Ithaka Life Sciences - Blog

Ithaka Life Sciences Ltd (Ithaka) is a provider of business advisory and interim management services to the life sciences sector.

Sunday 11 December 2011

Big pharma R&D – is it worth it?

Deloitte, the accountancy and consultancy firm, recently published a new study, which concludes that big pharma is getting worse at R&D. Deloitte estimates that returns on investment in drug development by the largest pharmaceutical companies, as measured by the average internal rate of return (IRR), have dropped sharply over the past year, falling from 11.8% in 2010 to 8.4% this year, while the cost of developing a new drug rose from $830m to $1.1bn. A summary of the study can be found on the Financial Times web site at http://www.ft.com/cms/s/0/09c29098-137e-11e1-81dd-00144feabdc0.html#axzz1gFDTVi00.
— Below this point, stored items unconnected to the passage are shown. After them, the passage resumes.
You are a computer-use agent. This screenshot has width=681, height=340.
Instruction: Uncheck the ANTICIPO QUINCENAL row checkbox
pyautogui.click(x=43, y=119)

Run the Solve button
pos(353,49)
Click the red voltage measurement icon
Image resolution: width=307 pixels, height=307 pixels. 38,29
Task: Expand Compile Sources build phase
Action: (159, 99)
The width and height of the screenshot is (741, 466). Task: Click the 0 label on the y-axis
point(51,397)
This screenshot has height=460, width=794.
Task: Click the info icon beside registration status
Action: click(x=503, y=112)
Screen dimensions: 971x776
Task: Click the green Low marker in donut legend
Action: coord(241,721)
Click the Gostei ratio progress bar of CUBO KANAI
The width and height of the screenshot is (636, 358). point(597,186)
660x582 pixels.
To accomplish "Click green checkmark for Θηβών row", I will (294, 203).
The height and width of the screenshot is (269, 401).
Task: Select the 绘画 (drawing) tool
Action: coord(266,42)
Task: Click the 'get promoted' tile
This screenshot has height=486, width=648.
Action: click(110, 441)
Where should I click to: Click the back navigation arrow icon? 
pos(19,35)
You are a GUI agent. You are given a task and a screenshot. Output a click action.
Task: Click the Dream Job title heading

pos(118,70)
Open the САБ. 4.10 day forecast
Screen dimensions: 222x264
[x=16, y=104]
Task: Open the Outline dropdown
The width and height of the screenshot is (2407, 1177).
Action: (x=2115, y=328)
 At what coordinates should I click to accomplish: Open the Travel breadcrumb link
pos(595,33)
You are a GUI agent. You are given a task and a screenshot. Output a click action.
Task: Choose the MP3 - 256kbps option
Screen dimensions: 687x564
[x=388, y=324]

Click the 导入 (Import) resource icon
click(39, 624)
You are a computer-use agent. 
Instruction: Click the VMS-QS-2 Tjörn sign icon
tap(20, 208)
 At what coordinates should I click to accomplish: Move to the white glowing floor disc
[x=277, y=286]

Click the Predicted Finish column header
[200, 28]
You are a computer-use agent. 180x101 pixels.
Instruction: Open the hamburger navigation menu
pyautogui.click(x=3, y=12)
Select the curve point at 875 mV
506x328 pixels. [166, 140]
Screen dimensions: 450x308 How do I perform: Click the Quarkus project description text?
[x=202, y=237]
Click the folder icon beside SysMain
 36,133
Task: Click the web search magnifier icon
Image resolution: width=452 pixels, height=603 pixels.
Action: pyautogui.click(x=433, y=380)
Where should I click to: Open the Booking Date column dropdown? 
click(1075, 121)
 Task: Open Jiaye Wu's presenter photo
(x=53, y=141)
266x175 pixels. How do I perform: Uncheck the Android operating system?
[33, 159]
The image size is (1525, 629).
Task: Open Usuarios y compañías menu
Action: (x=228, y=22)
Deloitte commented: “R&D is still performing, but it’s getting harder. For most companies, the challenges go beyond simply organisational fixes. The next wave to boost productivity is more collaboration. We see an unprecedented appetite by chief executives to work with each other in non-competitive areas.”

This theme is echoed in the Future Pharma report recently published by KPMG, another accountancy and consultancy firm (http://www.kpmg.com/ch/en/library/articles-publications/pages/future-pharma.aspx). The KPMG report notes that R&D productivity has been decreasing steadily over the last 20 years and advocates the use of IRR to prioritise and rationalise R&D portfolios. KPMG suggests that such an approach could transform investment decisions but cautions that it will require companies to think carefully about the metrics they use to determine the rate of return.

At one level, this sort of analysis could be good news for the biotech sector if the end result is more collaboration between big pharma and biotech companies. On the other hand, a strategy driven by a short-term IRR analysis may lead big pharma to conclude that investment in R&D just isn’t worth the bother.

For me, these concerns are reinforced by the recent announcement from Amgen that it plans buy back up to $5bn of its shares from current shareholders. The deal is being financed by selling $6bn of debt through a bond issue at an average interest rate of 3.79%. Amgen’s shares were up 5.9% immediately following the announcement. The longer term impact on Amgen’s share price remains to be seen but it could be the case that big pharma will decide that share buybacks are a more effective way of boosting share price than investing in R&D. If Amgen, a rare example of a biotech start up that matured into a world class independent pharma company, has come to this conclusion what hope is there for a vibrant biotech sector?